Подошел мужик, старик с бледными вздутыми щеками и седой бородой клином, которую он, подойдя, любопытно всунул в толпу, воткнул между рукавов двух каких-то все время молчавших, только слушавших господ: стал внимательно слушать и себе, но тоже, видимо, ничего не понимая, ничему и никому не веря. Подошел высокий синеглазый рабочий и еще два солдата с подсолнухами в кулаках. Солдаты оба коротконоги, жуют и смотрят недоверчиво и мрачно. На лице рабочего играет злая и веселая улыбка, пренебрежение, стал возле толпы боком, делая вид, что он приостановился только на минуту, для забавы: мол, заранее знаю, что все говорят чепуху.

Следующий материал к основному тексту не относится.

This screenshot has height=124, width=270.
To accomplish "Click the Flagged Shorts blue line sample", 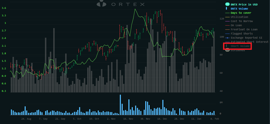I will 227,34.
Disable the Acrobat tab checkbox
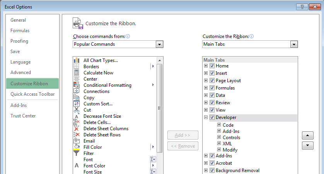 [x=212, y=163]
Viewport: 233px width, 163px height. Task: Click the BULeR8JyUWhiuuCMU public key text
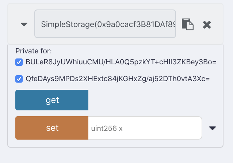[121, 62]
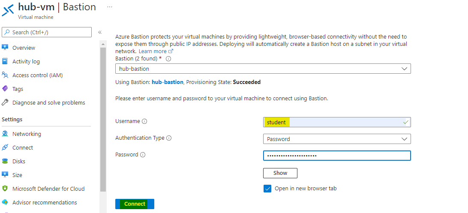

Дама поспешно жалуется, что она теперь без куска хлеба, имела раньше школу, а теперь всех учениц распустила, так как их нечем кормить:
— Кому же от большевиков стало лучше? Всем стало хуже и первым делом нам же, народу!
Перебивая ее, наивно вмешалась какая-то намазанная сучка, стала говорить, что вот-вот немцы придут и всем придется расплачиваться за то, что натворили.

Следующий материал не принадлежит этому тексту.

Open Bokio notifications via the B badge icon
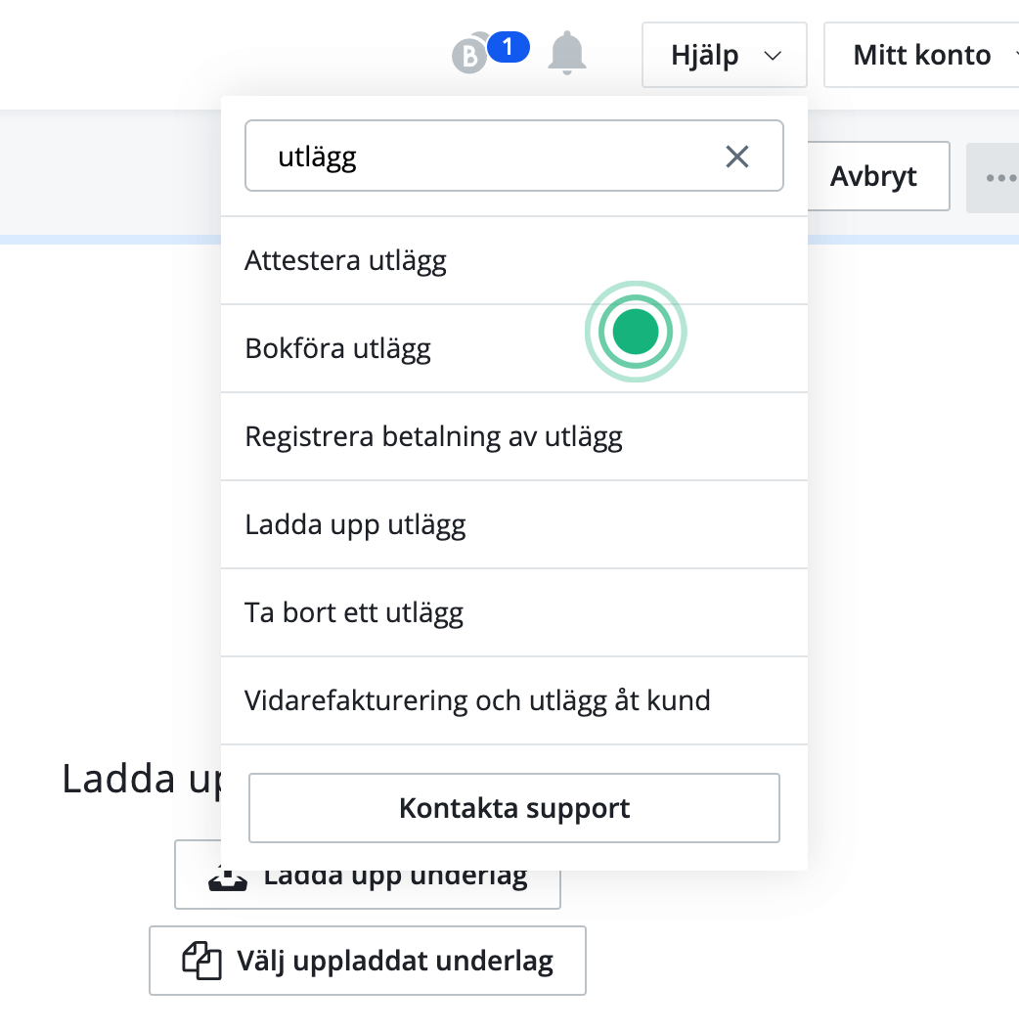 point(468,54)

— Раньше, чем немцы придут, мы вас всех перережем,— холодно сказал рабочий и пошел прочь.
Солдаты подтвердили: ‘Вот это верно!’— и тоже отошли.

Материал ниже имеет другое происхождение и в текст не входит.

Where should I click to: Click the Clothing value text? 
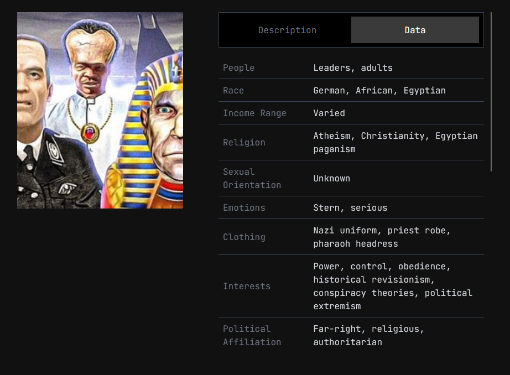click(x=382, y=237)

О том же говорили и в другой толпе, где спорили другой рабочий и прапорщик. Прапорщик старался говорить как можно мягче, подбирая самые безобидные выражения, стараясь воздействовать логикой. Он почти заискивал, и все-таки рабочий кричал на него:
— Молчать побольше вашему брату надо, вот что! Нечего пропаганду по народу распускать!
К. говорит, что у них вчера опять был Р. Сидел четыре часа и все время бессмысленно читал чью-то валявшуюся на столе книжку о магнитных волнах, потом пил чай и съел весь хлеб, который им выдали. Он по натуре кроткий, тихий и уж совсем не нахальный, а теперь приходит и сидит без всякой совести, поедает весь хлеб с полным невниманием к хозяевам. Быстро падает человек!
Блок открыто присоединился к большевикам. Напечатал статью, которой восхищается Коган (П. С.). Я еще не читал, но предположительно рассказал ее содержание Эренбургу — и оказалось, очень верно. Песенка-то вообще не хитрая, а Блок человек глупый.
Из горьковской ‘Новой Жизни’:
‘С сегодняшнего дня даже для самого наивного простеца становится ясно, что не только о каком-нибудь мужестве и революционном достоинстве, но даже о самой элементарной честности применительно к политике народных комиссаров говорить не приходится. Перед нами компания авантюристов, которые ради собственных интересов, ради промедления еще на несколько недель агонии своего гибнущего самодержавия, готовы на самое постыдное предательство интересов родины и революции, интересов российского пролетариата, именем которого они бесчинствуют на вакантном троне Романовых’.
Из ‘Власти Народа’:
‘Ввиду неоднократно наблюдающихся и каждую ночь повторяющихся случаев избиения арестованных при допросе в Совете Рабочих Депутатов, просим Совет Народных Комиссаров оградить от подобных хулиганских выходок и действий…’ Это жалоба из Боровичей.
Из ‘Русского Слова’:
Тамбовские мужики, села Покровского, составили протокол:
’30-го января мы, общество, преследовали двух хищников, наших граждан Никиту Александровича Булкина и Адриана Александровича Кудинова. По соглашению нашего общества, они были преследованы и в тот же момент убиты’.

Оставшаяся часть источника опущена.